Your objective - Find every line in the entries that holds the string "Bookmark" and report it.

(Dataset entries)
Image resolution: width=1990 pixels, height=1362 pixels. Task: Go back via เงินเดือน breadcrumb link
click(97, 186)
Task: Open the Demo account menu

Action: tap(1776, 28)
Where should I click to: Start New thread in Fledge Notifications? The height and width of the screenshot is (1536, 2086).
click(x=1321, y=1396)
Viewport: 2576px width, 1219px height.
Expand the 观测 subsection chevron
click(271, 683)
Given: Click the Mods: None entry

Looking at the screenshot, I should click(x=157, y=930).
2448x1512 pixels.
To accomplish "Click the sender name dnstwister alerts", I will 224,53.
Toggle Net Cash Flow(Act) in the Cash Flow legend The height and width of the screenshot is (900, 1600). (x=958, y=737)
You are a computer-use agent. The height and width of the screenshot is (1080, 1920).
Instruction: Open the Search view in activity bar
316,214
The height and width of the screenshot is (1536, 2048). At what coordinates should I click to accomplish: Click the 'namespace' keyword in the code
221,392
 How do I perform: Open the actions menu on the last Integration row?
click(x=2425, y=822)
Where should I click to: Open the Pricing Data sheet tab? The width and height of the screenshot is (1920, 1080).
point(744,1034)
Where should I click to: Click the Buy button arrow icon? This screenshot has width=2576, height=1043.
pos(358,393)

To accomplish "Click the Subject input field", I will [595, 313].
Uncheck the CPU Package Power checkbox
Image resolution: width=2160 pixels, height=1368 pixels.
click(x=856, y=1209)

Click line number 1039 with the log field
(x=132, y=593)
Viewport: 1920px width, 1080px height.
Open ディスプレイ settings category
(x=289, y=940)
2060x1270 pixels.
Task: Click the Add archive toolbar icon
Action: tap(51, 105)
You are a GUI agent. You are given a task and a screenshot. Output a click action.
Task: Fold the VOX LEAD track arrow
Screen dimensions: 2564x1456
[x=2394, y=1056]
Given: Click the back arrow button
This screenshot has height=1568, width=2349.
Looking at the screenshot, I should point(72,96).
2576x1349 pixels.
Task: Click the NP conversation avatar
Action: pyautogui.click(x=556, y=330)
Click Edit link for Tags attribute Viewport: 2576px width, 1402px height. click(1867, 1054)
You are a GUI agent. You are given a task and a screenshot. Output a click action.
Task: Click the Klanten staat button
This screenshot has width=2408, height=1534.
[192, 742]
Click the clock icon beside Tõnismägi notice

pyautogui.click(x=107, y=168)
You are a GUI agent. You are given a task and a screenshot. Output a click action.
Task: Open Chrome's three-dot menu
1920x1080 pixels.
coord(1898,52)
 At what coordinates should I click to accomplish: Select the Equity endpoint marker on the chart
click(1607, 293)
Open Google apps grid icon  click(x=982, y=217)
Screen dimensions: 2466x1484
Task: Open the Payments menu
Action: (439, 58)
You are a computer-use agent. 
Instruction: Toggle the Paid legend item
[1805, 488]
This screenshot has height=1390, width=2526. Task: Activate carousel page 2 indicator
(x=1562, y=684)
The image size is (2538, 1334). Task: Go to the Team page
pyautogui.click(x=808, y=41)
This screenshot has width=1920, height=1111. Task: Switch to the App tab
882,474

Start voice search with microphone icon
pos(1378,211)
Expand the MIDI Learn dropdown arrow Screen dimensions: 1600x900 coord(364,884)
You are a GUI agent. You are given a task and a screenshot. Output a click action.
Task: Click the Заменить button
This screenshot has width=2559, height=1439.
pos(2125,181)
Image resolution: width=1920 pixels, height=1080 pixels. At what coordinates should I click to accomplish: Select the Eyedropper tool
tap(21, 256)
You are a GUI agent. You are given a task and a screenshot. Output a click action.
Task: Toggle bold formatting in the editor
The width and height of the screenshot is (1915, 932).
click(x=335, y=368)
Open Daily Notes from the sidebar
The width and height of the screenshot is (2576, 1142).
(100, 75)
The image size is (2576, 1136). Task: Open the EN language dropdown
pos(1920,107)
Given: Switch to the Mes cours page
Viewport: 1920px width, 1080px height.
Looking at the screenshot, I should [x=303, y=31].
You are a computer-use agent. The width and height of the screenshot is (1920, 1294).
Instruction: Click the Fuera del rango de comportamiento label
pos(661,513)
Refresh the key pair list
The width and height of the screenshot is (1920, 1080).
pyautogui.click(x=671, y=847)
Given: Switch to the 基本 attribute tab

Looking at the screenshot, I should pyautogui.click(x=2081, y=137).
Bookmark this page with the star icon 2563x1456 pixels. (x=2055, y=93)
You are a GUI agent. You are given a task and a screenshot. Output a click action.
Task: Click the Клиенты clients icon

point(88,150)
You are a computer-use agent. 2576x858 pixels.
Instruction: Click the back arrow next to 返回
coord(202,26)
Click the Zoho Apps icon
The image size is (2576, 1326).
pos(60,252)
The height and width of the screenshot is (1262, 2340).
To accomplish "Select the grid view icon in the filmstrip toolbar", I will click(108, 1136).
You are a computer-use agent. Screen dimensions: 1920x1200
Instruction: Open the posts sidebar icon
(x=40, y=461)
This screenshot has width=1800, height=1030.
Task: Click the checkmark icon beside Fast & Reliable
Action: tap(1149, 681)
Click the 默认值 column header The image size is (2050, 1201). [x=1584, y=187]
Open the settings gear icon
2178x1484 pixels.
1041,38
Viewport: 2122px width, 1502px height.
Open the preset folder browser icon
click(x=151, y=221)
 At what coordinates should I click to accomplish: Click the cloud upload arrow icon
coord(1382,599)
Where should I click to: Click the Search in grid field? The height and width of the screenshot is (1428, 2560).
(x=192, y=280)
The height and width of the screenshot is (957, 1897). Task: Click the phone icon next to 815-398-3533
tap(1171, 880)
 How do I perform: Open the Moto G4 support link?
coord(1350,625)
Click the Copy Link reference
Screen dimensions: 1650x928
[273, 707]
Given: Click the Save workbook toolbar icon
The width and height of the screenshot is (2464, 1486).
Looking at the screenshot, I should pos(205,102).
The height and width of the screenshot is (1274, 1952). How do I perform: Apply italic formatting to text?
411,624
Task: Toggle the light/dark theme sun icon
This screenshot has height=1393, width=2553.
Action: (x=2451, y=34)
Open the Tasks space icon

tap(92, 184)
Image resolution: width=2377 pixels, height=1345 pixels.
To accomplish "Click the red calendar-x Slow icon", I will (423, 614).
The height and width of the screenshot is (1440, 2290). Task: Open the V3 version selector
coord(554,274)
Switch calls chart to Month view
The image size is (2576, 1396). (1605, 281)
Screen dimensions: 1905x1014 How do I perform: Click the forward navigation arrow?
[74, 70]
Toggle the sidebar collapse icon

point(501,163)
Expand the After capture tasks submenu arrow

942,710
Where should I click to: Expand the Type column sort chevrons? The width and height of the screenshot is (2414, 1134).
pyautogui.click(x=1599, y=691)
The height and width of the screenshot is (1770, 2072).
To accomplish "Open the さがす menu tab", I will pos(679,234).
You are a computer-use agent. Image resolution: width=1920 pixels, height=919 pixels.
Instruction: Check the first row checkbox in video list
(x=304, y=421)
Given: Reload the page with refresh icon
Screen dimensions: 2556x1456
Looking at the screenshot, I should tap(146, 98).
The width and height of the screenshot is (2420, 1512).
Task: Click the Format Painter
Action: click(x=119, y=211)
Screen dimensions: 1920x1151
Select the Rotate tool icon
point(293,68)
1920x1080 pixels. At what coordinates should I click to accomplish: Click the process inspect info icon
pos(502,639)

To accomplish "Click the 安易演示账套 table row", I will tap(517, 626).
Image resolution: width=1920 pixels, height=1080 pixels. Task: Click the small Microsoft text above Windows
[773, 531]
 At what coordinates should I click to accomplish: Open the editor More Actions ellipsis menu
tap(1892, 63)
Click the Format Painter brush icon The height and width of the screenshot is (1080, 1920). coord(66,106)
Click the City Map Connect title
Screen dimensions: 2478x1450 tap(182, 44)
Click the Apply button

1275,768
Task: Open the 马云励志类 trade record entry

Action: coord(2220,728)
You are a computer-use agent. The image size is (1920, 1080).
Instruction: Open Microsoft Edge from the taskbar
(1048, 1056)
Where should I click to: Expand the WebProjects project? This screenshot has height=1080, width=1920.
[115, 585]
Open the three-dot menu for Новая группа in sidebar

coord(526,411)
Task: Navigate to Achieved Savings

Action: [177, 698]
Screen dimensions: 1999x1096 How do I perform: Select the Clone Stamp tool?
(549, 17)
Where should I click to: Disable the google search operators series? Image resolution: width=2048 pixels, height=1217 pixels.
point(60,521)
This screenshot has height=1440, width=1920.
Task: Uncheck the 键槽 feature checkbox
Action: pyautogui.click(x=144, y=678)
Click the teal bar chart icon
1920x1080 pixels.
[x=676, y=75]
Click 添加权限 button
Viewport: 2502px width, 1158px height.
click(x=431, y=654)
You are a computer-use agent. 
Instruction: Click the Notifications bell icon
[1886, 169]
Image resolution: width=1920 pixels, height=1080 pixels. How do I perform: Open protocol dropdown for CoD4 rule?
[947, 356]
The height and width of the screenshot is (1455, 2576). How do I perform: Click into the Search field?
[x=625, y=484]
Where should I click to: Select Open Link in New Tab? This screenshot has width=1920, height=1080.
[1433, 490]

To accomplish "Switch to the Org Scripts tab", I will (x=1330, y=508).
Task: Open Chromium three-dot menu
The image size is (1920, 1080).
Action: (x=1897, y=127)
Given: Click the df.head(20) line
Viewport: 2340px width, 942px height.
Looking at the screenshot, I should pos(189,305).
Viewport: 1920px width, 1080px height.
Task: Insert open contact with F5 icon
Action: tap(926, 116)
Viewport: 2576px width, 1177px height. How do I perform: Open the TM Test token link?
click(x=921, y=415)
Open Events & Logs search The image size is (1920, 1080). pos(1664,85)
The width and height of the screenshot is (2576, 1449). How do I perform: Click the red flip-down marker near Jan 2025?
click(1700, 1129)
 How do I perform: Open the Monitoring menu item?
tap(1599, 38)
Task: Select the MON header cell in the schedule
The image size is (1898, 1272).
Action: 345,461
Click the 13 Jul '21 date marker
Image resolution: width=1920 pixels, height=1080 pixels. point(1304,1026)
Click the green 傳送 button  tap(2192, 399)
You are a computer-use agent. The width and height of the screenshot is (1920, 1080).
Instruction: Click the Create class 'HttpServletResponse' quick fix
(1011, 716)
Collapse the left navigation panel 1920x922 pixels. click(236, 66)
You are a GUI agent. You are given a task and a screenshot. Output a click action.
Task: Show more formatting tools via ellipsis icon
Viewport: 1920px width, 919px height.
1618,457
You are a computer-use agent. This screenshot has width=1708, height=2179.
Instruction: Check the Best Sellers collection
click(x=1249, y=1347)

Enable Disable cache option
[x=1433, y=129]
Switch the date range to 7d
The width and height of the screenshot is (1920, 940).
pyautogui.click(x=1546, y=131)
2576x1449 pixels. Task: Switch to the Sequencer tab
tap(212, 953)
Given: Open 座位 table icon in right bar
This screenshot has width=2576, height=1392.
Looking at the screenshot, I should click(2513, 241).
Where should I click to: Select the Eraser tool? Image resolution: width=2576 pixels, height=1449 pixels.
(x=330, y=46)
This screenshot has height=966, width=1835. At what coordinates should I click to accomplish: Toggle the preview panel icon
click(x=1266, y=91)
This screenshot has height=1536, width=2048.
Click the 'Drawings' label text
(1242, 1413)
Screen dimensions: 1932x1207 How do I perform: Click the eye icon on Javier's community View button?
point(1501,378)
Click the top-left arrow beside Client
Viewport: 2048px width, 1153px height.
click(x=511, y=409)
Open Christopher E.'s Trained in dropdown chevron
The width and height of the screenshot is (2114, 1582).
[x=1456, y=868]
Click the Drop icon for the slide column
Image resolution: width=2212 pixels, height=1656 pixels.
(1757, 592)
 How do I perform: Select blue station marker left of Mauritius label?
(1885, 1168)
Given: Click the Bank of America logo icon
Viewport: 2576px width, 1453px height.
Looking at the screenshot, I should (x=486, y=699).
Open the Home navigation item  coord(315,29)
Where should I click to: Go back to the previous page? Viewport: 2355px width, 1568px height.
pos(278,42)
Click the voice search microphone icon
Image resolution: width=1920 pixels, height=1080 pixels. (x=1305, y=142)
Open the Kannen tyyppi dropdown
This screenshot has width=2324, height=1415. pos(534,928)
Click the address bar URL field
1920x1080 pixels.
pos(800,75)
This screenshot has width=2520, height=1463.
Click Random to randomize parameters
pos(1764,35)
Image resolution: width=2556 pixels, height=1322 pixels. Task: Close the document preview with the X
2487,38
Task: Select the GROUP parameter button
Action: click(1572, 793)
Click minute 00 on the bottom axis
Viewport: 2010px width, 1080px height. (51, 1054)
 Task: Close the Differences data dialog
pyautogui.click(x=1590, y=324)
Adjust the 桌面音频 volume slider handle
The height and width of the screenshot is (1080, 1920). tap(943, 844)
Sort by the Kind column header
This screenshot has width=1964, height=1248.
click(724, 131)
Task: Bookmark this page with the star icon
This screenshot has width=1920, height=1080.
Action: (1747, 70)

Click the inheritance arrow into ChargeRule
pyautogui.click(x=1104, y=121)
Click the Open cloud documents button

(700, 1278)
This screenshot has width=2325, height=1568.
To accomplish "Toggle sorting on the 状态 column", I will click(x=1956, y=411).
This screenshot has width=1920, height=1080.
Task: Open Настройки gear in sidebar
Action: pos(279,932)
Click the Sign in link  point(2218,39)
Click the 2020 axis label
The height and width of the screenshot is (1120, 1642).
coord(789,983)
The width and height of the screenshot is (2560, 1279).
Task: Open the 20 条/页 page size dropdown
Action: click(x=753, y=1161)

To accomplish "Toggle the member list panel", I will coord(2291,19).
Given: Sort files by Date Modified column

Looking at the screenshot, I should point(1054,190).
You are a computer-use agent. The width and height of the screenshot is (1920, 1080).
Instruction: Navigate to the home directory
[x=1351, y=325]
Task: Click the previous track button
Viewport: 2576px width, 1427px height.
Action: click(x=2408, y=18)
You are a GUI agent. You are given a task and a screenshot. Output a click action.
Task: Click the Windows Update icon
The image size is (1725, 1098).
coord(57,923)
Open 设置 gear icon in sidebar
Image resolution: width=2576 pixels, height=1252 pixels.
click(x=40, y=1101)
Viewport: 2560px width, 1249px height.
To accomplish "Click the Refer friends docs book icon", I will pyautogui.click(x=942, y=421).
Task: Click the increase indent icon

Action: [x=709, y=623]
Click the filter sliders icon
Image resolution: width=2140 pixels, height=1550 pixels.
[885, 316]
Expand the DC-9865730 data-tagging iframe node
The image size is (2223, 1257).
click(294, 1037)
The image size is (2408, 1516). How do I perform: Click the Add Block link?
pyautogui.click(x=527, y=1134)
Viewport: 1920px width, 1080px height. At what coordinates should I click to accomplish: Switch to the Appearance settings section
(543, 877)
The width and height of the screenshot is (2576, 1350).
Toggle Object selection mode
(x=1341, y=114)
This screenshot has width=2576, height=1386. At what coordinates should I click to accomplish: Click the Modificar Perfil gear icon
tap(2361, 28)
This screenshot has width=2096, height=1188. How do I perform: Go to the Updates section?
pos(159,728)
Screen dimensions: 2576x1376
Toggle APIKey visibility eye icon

Written reply -
Bookmark this page with the star icon 2563x1456 pixels. (x=2055, y=93)
Task: Bookmark this page with the star icon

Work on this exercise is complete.